So what Kneale and Guest have crafted here is a body snatcher story, and there are elements of Quatermass 2 that are quite reminiscent of the story Kneale wrote when he was brought in to write a “witchcraft meets the computer age” story for Halloween III: Season of the Witch. Director Tommy Lee Wallace, who rewrote Kneale’s Halloween III script (as did producer John Carpenter, but he went uncredited), describes Halloween III as a “pod people” movie, or a body snatcher movie, and Kneale or the people who rewrote him definitely brought over some Quatermass 2 set-ups when they were working on the script. Even though the movies are very different overall.

The Quatermass Xperiment was a bit slow for a good portion of its running time, and Quatermass 2 moves along at a much faster pace, with more going on. There’s even a shootout between our heroes and the alien servants at the climax of the film, which is much livelier than the climax of Xperiment, where people have to figure out how to electrocute an alien blob that’s just sitting in a church. Returning from Xperiment, Brian Donlevy was also able to make the Quatermass character more likeable in this film, and it’s nice when you don’t have to think your lead character is a cold jerk.

The Quatermass Xperiment is a good time, but I felt that Quatermass 2 was an even better time.


DEXTER SEASON FIVE (2010)

For its first four seasons, the Showtime series Dexter was brought to the screen under the guidance of showrunner Clyde Phillips... but for the fifth season, Phillips stepped back into a consultant role and passed showrunner duties over to Chip Johannessen – who wasn’t an existing staff member getting a promotion, but rather a completely new addition to the show. That could have been a recipe for disaster, and there are post-Phillips seasons of Dexter that fans do seem to think were something of a disaster, but in this case, it worked out. From what I can tell, longtime fans appear to be generally positive about season 5 – and I thought it was great.

Dexter stars Michael C. Hall as Dexter Morgan, a blood splatter analyst for the homicide division of the Miami Metro police department. For as long as he can remember, Dexter has felt compelled to commit murder, but his foster father recognized this in him and raised him to follow a strict code: Dexter only kills the deserving, people who have committed murders of their own. So he’s basically a serial killer vigilante, and the fifth season of the show leans into the vigilante aspect of the character in a major way. Sure, he does murder a person in cold blood right up front because he’s dealing with some serious emotional issues, the loss of a loved one, but soon enough he’s in vigilante mode, and that’s because of a woman with the strange name of Lumen.

Several women have been tortured and murdered, their bodies sealed in barrels filled with formalin that are then dumped in a swamp. Dexter thinks he has taken out the man responsible – but when he finds Lumen (Julia Stiles) being kept captive in the man’s house, he finds out he was only one of several people who have done these terrible things. Lumen wants to wipe out the whole group and Dexter dedicates himself to helping her do so... and along the way, the character who once believed that he was incapable of having feelings but has been evolving throughout the series starts to have some serious feelings for the woman he’s helping. It was very interesting to watch Dexter and Lumen’s interactions and how they change as the season goes on, and it was also quite interesting to follow their quest of vengeance, which takes some twists and turns as it goes.

▸ Stated goal 1: In the Quatermass 2 and Dexter reviews, which actor plays Lumen?
▸ Stated goal 2: Carry on the Quatermass 2 and Dexter reviews from the point where they stop.
The data that comes next is from an unrelated source.

▸ Data shown:
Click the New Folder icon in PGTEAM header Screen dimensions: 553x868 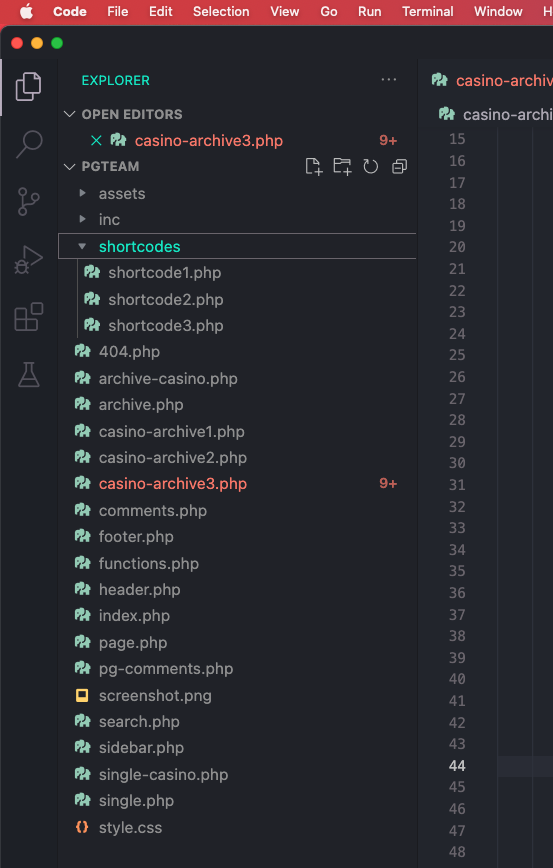pyautogui.click(x=342, y=166)
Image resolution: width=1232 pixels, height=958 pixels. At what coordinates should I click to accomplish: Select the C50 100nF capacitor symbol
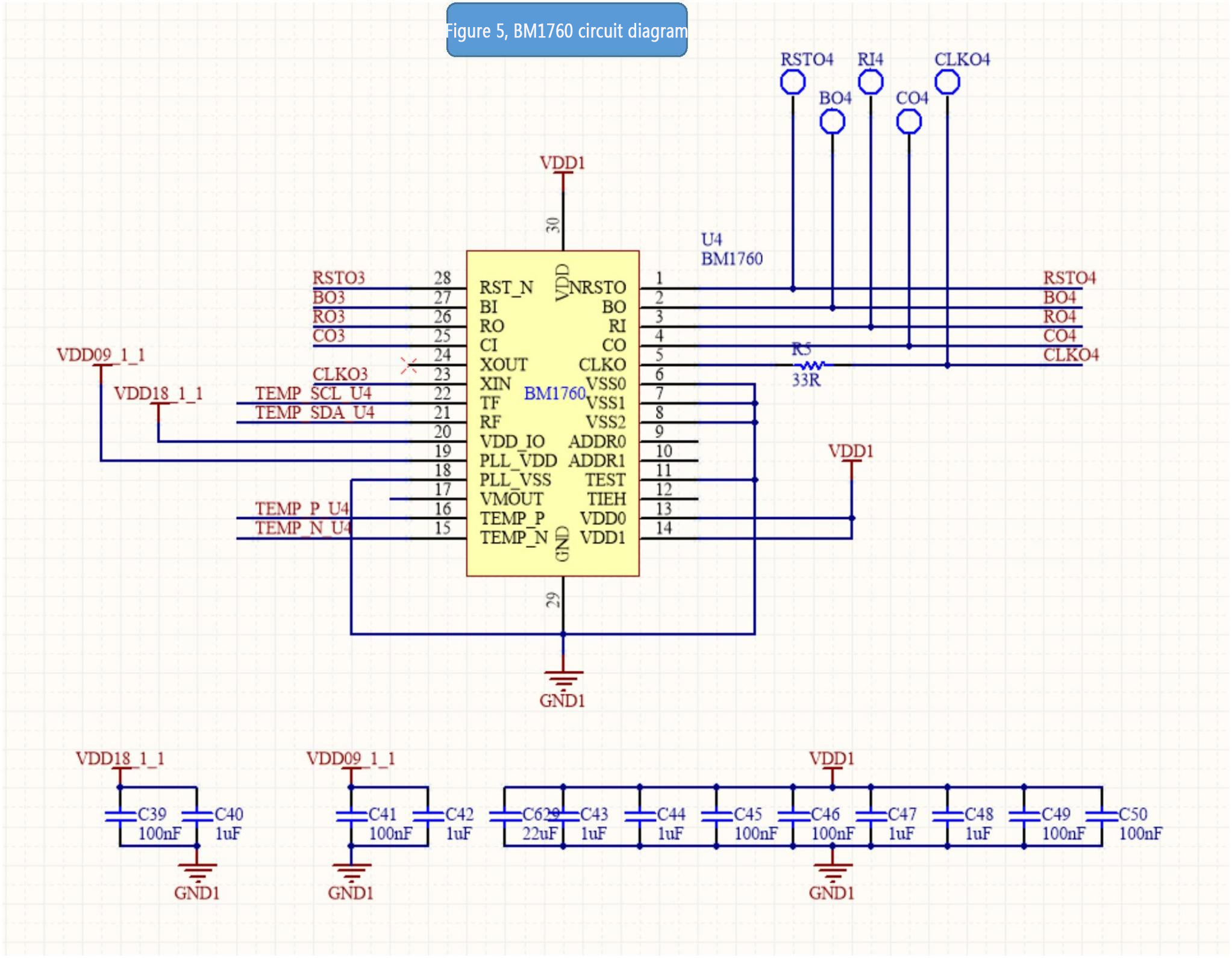pos(1101,816)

▸ Expected output 1: Julia Stiles

▸ Expected output 2:
While Dexter and Lumen are taking out horrible people, Jonny Lee Miller makes an intriguing addition to the cast as questionable self-help guru Jordan Chase, homicide detective Joey Quinn (Desmond Harrington) gets suspicious of Dexter while striking up a romantic relationship with Dexter’s homicide detective sister Debra (Jennifer Carpenter), Sergeant Angel Batista (David Zayas) and Lieutenant María LaGuerta (Lauren Vélez) have a bumpy start to their marriage, and a disgraced cop played by RoboCop himself, Peter Weller, gets uncomfortably close to figuring out exactly what Dexter is up to.

Clyde Phillips may not have been calling the shots, but Dexter hasn’t lost anything as of season 5. This batch of episodes still made for a great viewing experience and I was fascinated by the story of Dexter and Lumen every step of the way.


HERCULES (1958)

I know next to nothing about Roman mythology or about the Greek mythology that inspired some of it, but thanks to movies and comic books I am aware that Hercules is a legendary demi-god known for his great strength and his many adventures. Writer/director Pietro Francisci and co-writers Ennio De Concini and Gaio Frattini mixed together some of the classic myths with their 1958 Italian production Hercules, which cast American bodybuilder Steve Reeves in the title role, and while their telling of the stories isn’t exactly captivating (at least not to the eyes of this adult, watching the movie for the first time in 2024), they certainly managed to pack a lot of different of adventures into the movie’s 103 minute running time. The movie is so eventful and episodic, it’s easy to see why it earned a lot of young fans when it was first released, turning Steve Reeves into an international star for a brief period of time... which was long enough to inspire a young Arnold Schwarzenegger to get into body building.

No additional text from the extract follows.